But before she can begin discussing her findings, she has to write the standard, “not all boys do it” disclaimer. She makes it clear that many boys support the girls. But even so, every single girl that Orenstein interviewed admitted that she had been “harassed in middle school, high school, college, or, often all three.”
This leads to a discussion of cat-calling and societal pressure regarding body image and attire that young girls face, from the wasp-waisted Disney princesses of their childhood to the need, at the high school and college level, to look “hot.” This self-objectification can lead to a myriad of issues including eating disorders, depression, reduced cognitive function, and risky sexual behaviors. It has also “been correlated with lower political efficacy: the idea that you can have an impact in the public forum, that you can bring about change.”
Consider a report released by Princeton University in 2011 exploring the drop over the previous decade in public leadership positions held by female students. Among the reasons these über-elite young women gave for avoiding such roles was that being qualified was not enough. They needed to be “smart, driven, involved in many different activities (as are men), and, in addition, they are supposed to be pretty, sexy, thin, nice, and friendly.” Or, as one alumna put it, women had to “do everything, do it well, and look ‘hot’ while doing it.”

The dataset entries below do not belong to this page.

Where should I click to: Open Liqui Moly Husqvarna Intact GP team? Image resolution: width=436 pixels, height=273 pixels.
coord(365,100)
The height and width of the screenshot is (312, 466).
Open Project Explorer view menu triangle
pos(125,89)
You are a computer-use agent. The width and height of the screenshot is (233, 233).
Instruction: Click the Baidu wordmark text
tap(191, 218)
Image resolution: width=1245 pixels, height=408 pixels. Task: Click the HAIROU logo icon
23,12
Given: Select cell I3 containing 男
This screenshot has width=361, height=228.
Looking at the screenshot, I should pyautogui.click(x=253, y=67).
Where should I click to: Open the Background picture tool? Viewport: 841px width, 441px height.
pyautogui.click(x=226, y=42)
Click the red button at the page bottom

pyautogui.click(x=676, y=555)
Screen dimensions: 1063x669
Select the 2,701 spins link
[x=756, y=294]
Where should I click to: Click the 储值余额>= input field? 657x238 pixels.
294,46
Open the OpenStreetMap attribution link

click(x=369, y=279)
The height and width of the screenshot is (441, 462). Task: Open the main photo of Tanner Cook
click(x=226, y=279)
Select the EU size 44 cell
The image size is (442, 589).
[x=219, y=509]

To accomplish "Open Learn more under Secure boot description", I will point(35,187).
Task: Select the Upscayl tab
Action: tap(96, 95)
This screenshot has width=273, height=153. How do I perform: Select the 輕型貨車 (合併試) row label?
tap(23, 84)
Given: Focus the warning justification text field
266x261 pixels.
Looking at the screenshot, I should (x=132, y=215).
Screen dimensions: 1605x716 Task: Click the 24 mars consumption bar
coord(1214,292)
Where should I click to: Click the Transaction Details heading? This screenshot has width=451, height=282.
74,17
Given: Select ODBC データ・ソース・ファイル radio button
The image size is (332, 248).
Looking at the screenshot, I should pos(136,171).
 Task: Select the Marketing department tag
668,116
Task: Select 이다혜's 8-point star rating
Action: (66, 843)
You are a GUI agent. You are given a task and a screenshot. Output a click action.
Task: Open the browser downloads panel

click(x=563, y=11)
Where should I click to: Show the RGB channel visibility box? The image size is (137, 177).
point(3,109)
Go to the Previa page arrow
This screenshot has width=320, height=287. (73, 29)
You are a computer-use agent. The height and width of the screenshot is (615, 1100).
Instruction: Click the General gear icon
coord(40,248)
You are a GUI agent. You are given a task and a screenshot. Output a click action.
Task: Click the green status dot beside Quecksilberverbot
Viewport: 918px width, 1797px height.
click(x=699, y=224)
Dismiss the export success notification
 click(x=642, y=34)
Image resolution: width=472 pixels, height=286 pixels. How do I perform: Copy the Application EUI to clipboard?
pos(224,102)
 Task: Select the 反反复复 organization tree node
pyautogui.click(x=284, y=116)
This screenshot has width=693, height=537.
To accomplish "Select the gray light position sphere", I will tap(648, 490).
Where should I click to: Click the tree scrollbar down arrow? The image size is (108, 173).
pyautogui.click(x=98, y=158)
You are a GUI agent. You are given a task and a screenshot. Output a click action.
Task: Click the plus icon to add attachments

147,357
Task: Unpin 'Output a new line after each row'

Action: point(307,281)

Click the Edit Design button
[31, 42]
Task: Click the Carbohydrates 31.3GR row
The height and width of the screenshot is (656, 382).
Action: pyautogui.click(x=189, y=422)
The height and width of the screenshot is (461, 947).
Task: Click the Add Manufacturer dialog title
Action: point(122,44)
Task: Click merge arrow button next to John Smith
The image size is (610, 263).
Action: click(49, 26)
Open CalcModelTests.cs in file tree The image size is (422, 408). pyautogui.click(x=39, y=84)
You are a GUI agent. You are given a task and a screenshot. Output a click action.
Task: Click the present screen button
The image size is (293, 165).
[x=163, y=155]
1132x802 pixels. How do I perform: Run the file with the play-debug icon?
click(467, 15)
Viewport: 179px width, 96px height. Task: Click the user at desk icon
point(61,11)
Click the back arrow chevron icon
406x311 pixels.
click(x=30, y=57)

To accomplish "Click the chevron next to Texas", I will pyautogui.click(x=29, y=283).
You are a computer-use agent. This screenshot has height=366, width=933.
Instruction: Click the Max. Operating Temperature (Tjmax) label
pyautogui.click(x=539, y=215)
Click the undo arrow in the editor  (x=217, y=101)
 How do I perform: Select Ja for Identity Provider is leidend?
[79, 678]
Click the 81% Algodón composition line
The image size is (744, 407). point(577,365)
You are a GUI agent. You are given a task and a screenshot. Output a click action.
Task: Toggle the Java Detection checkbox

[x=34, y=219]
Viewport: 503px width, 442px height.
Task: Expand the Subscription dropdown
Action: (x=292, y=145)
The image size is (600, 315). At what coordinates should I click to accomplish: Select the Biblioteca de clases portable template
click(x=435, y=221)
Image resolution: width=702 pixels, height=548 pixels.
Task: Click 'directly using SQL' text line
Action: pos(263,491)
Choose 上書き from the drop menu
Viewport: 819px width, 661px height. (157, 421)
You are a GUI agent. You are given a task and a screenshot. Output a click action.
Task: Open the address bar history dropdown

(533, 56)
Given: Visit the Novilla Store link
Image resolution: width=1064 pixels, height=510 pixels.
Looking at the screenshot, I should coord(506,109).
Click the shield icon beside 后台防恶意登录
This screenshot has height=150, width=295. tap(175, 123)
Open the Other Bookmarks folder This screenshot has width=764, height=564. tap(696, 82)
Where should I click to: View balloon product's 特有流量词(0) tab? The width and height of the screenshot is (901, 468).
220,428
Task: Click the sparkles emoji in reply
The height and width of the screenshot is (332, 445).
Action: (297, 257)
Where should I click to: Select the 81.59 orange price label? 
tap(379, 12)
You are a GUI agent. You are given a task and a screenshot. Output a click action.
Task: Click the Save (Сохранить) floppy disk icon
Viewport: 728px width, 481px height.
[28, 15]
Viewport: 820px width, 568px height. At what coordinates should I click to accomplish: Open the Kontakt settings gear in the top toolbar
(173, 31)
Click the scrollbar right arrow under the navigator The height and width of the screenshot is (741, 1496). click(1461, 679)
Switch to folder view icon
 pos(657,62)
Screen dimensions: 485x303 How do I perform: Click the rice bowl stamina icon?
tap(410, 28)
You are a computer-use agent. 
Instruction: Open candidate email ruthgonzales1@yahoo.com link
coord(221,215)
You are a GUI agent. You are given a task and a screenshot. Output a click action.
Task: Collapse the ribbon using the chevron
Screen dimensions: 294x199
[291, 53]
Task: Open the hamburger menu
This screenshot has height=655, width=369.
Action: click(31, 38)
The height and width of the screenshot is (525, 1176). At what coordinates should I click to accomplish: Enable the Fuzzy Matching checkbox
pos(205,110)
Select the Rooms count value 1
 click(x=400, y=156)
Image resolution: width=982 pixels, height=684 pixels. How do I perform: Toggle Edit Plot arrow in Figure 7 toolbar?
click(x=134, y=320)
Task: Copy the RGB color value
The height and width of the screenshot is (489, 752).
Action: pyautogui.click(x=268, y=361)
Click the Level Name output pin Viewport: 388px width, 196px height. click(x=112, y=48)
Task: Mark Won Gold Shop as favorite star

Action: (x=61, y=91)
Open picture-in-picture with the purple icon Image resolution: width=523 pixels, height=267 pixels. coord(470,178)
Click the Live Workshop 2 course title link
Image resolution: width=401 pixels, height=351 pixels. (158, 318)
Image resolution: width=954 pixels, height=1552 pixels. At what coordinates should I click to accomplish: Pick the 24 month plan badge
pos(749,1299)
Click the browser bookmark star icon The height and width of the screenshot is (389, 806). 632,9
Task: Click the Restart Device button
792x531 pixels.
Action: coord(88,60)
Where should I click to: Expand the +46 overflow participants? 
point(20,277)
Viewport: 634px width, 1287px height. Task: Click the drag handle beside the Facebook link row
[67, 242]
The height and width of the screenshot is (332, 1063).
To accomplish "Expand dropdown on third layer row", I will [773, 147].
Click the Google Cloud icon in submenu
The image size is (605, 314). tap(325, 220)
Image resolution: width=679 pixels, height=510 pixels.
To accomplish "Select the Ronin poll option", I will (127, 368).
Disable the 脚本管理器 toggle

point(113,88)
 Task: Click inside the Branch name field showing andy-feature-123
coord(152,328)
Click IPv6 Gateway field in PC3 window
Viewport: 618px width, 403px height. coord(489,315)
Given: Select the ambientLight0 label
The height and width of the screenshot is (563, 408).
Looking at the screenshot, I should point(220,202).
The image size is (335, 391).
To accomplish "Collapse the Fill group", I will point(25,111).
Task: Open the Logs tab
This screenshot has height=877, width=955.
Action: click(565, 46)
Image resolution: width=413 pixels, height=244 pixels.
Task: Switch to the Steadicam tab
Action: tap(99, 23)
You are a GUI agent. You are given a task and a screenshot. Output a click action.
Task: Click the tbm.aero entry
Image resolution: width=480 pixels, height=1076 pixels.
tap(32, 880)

Today’s girls are growing up in a hypersexualized world. Pop divas, the internet, and social media have changed the way young girls see themselves. Their lives appear to need to be recorded, liked, and shared on Facebook, Twitter, or Instagram before they become real to them. Pop stars like Nicki Minaj, Beyonce, Lady Gaga, and Miley Cyrus—are they expressing or exploiting their sexuality? But even more important is the question of:
... why the choices for women remain so narrow, why the fastest route to the top as a woman in a sexist entertainment world is to package your sexuality, preferably in the most extreme, attention-getting way as possible.
When Orenstein discusses oral sex with her subjects, it quickly becomes clear that by oral sex, they pretty much only mean fellatio. Although some of her interviewees claimed to enjoy the ability to give a man pleasure, none of them ever reported physically enjoying the act itself. (As a matter of fact, when talking about sex, men talk about pleasure and orgasm. Women talk about an absence of pain.)
Oral sex has increased in popularity partly as a result of the federally mandated abstinence-only education that focused on how dangerous sexual intercourse could be in an era of AIDS and other STDs. Blow jobs appeared to offer a “work-around” and have now been linked to rising rates of Type 1 herpes and gonorrhea. Of course, girls don't engage in fellatio to avoid STDs—the No. 1 reason they give it is to improve their relationships. It is a way to gain popularity without earning the slut label that sexual intercourse would garner. They have to walk a tightrope to avoid being considered either a prude or a slut.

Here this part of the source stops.